Professor Christopher Yoo of Vanderbilt sent an email to Dave Farber’s Interesting People list explaining why the inclusion of network neutrality conditions in the AT&T/BS merger agreement violates the Administrative Procedure Act (APA).
I usually disagree with Yoo on matters regulatory (he being of the neo-con deregulatory school, I being of the pragmatic regulation for a real world school). But that’s a matter of opinion. Here, however, he’s legally and factually just plain wrong. While he’s entitled to argue that he thinks “regulation by merger” sucks rocks (a point with which, no surprise, I disagree), the idea that the merger conditions run afoul of the APA is contrary to statute, contrary to case law, and contrary to the facts of the instant case (with which Professor Yoo seems surprisingly unfamiliar).
Usually, I wouldn’t bother to respond to something like this, but it got picked up by Communications Daily and seems to be making the rounds among tech folk unfamiliar with the case law in question. So while no offense to an opponent who usually knows his stuff, I explain in blistering detail what’s wrong with Yoo’s argument below….
Most of Yoo’s email (reprinted in full at the end) addresses how he feels the AT&T conditions illustrate everything wrong with using mergers to impose conditions that really amount to rules that the FCC should apply to everyone by rulemaking. I disagree, both with the philosophy and with how things played out in this case, but that’s a policy argument (which I intend to address in a later post).
Yoo then goes on to challenge the legality and enforceability of the net neutrality condition.
>The process is even more problematic when one recognizes that these conditions (along
>with similar conditions imposed in the SBC-AT&T and Verizon-MCI acquisitions)
>were imposed while the FCC was has a formal proceeding open to assess network neutrality.

_Things to do_.
(a) In the net neutrality post, which statute does Professor Yoo's email say the merger conditions violate?
(b) Using the net neutrality post, explain why the author chooses to answer Yoo's email even though he usually wouldn't bother with something like it.
(c) Decide whether each statement agrees with the net neutrality post. Answer yes or no and quote the words of the post that decide it.
(i) The author usually agrees with Yoo on regulatory matters.
(ii) The author plans to take up the policy argument in a later post.
(iii) Yoo first sent his email to Communications Daily.

_Raw records_.
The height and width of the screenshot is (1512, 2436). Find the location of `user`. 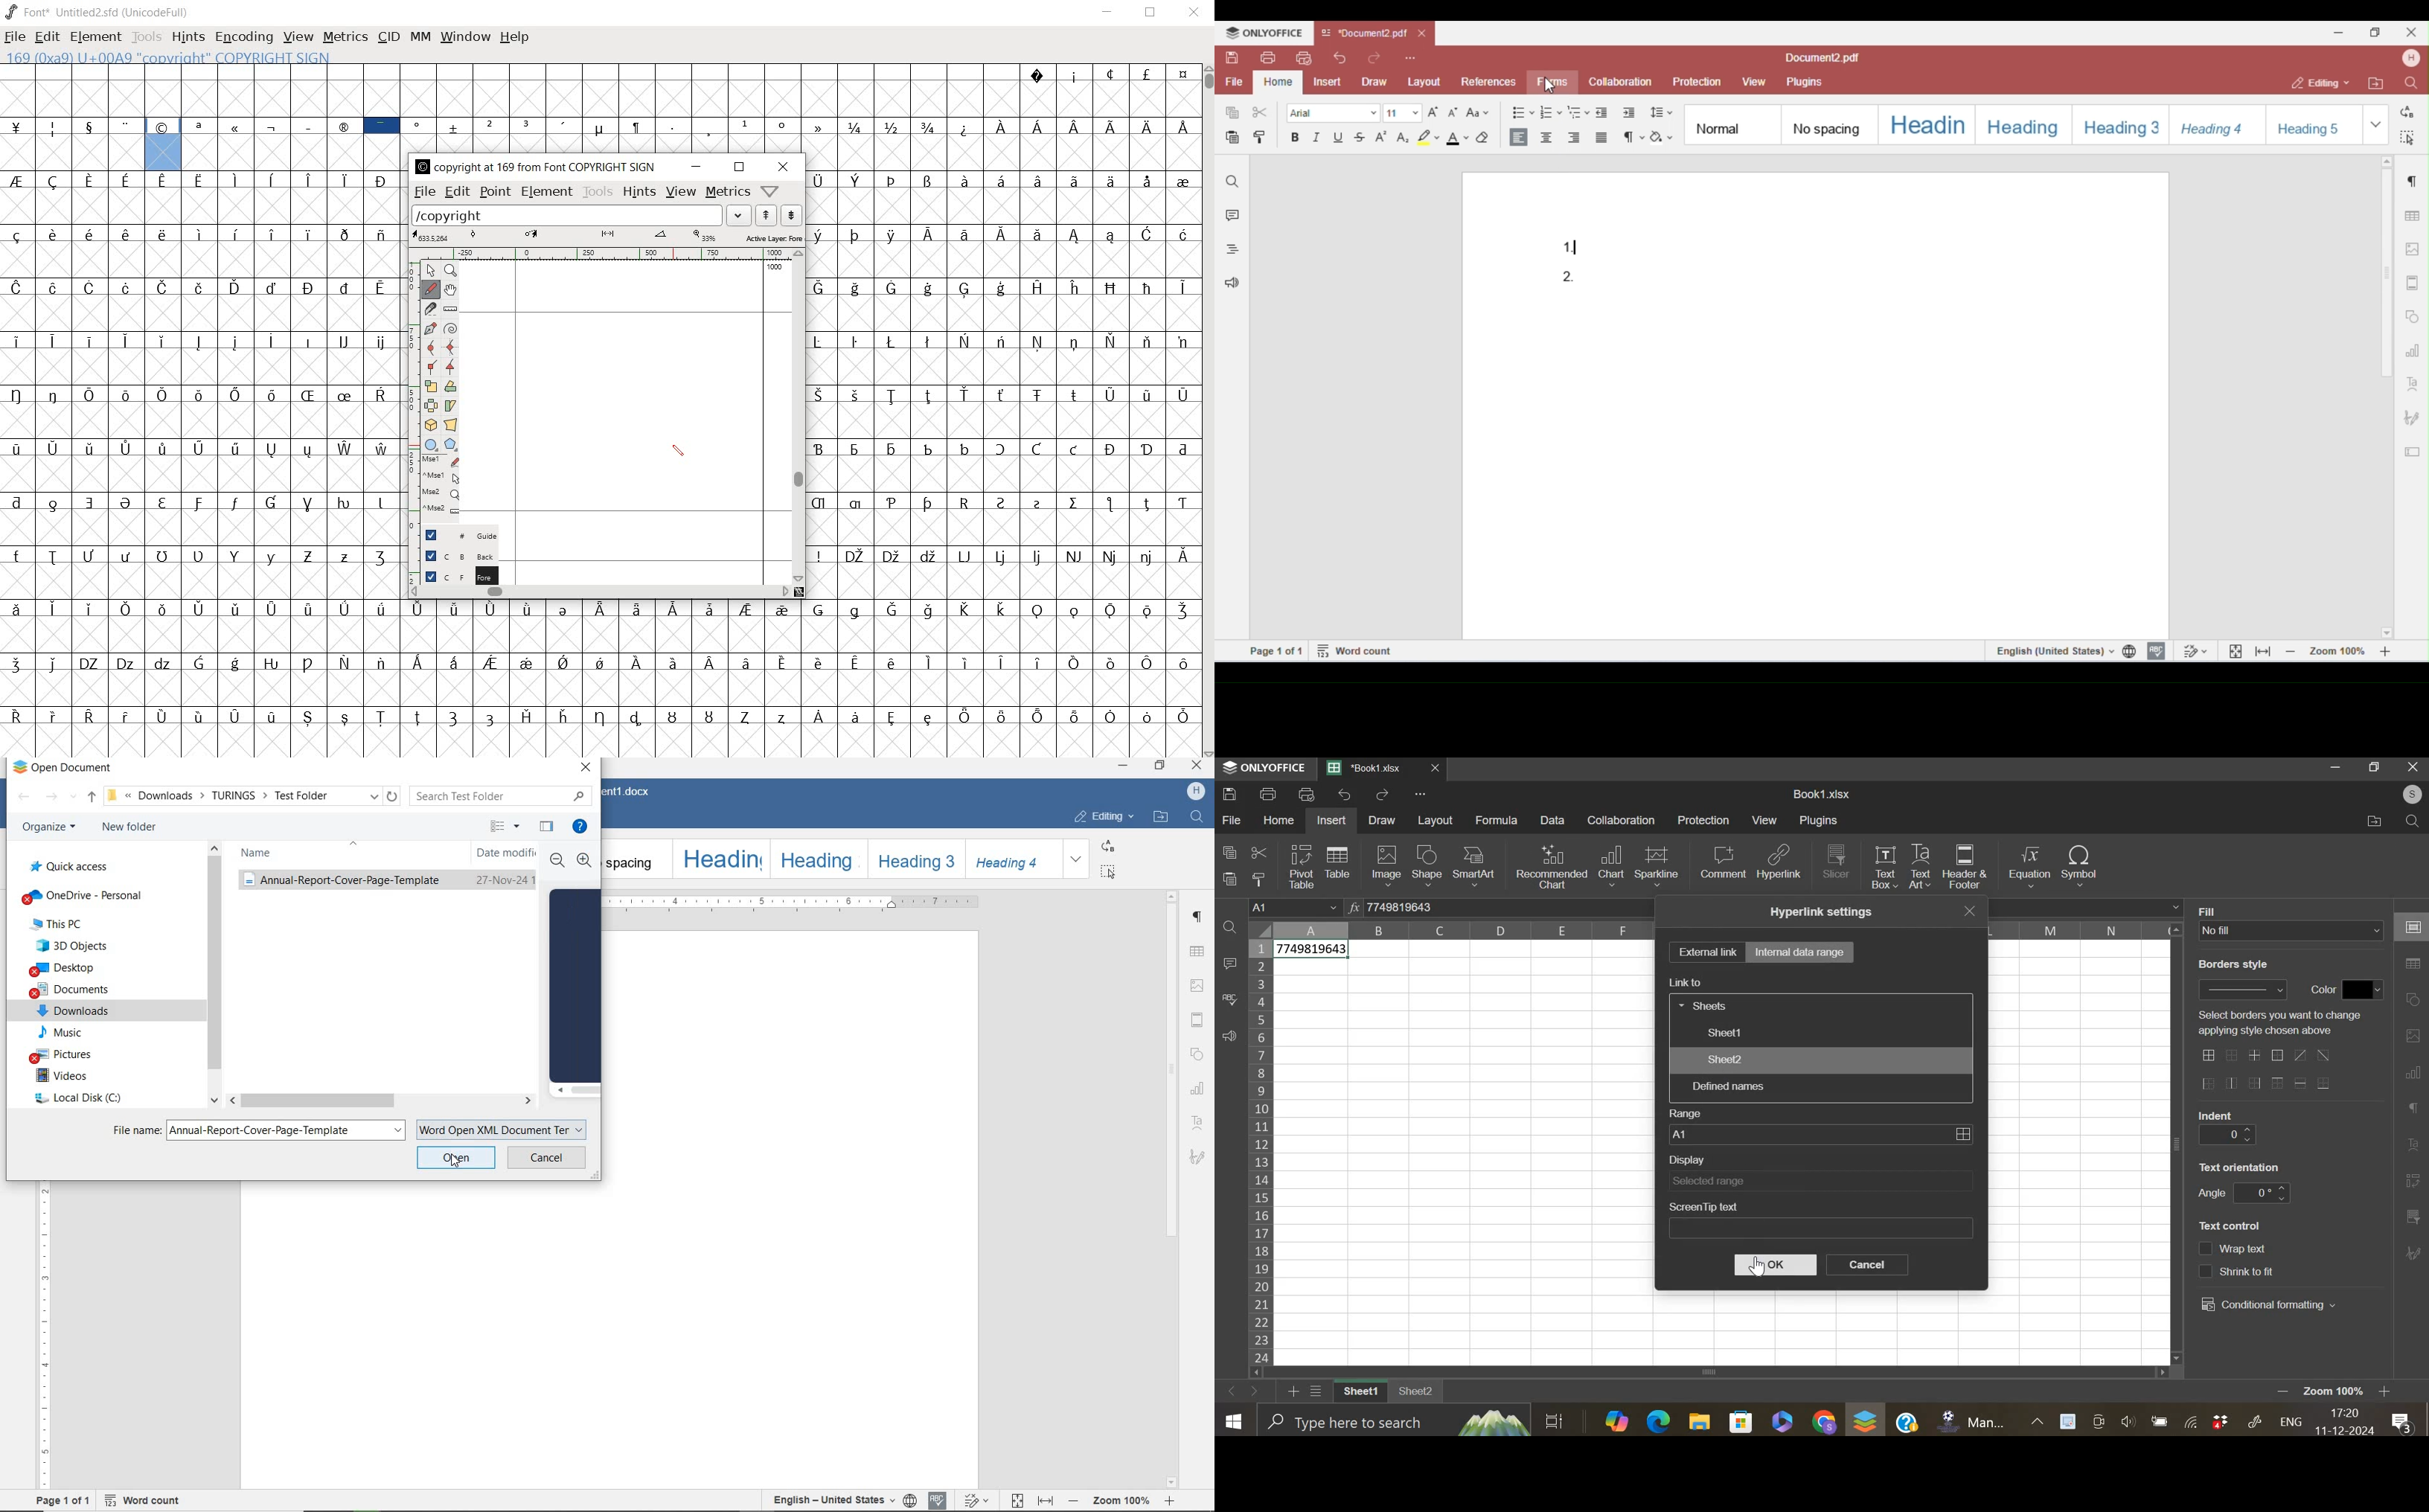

==

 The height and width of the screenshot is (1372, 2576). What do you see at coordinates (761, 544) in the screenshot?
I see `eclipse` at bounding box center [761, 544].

---

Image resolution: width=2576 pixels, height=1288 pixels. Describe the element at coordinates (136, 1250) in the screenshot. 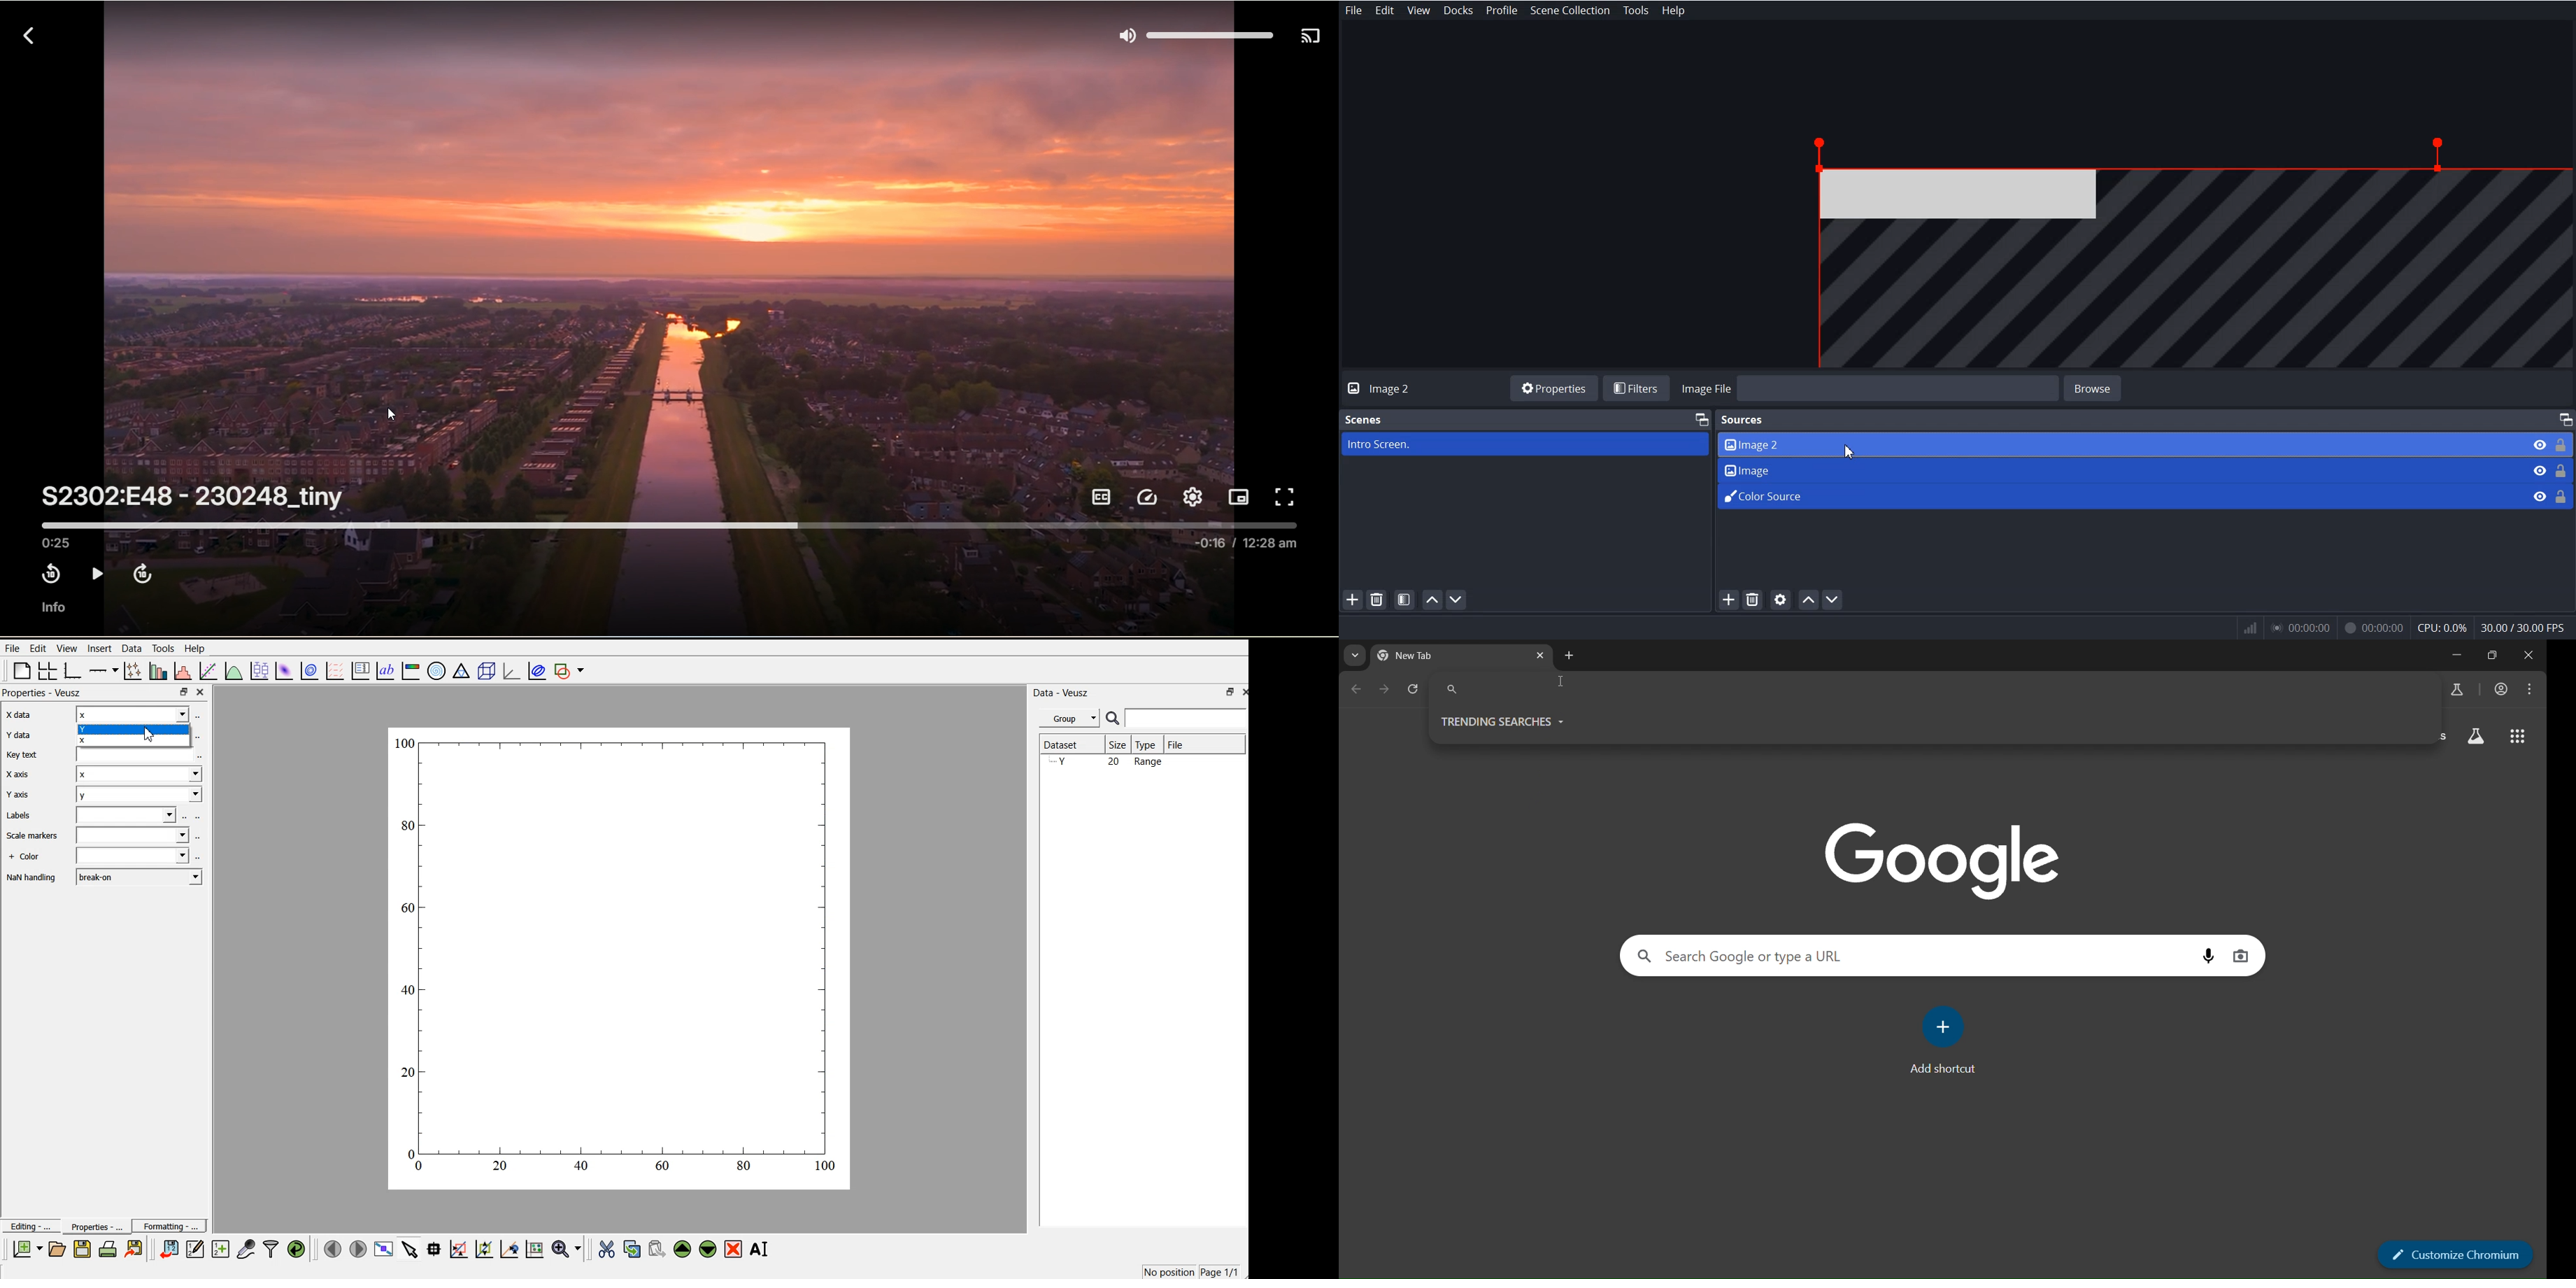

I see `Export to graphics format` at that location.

_Solutions for each task_.
(a) The Administrative Procedure Act (APA).

(b) Communications Daily picked up the email, and it seems to be making the rounds among tech people who are unfamiliar with the relevant case law.

(c)
(i) No: "I usually disagree with Yoo on matters regulatory"
(ii) Yes: "which I intend to address in a later post"
(iii) No: "sent an email to Dave Farber’s Interesting People list"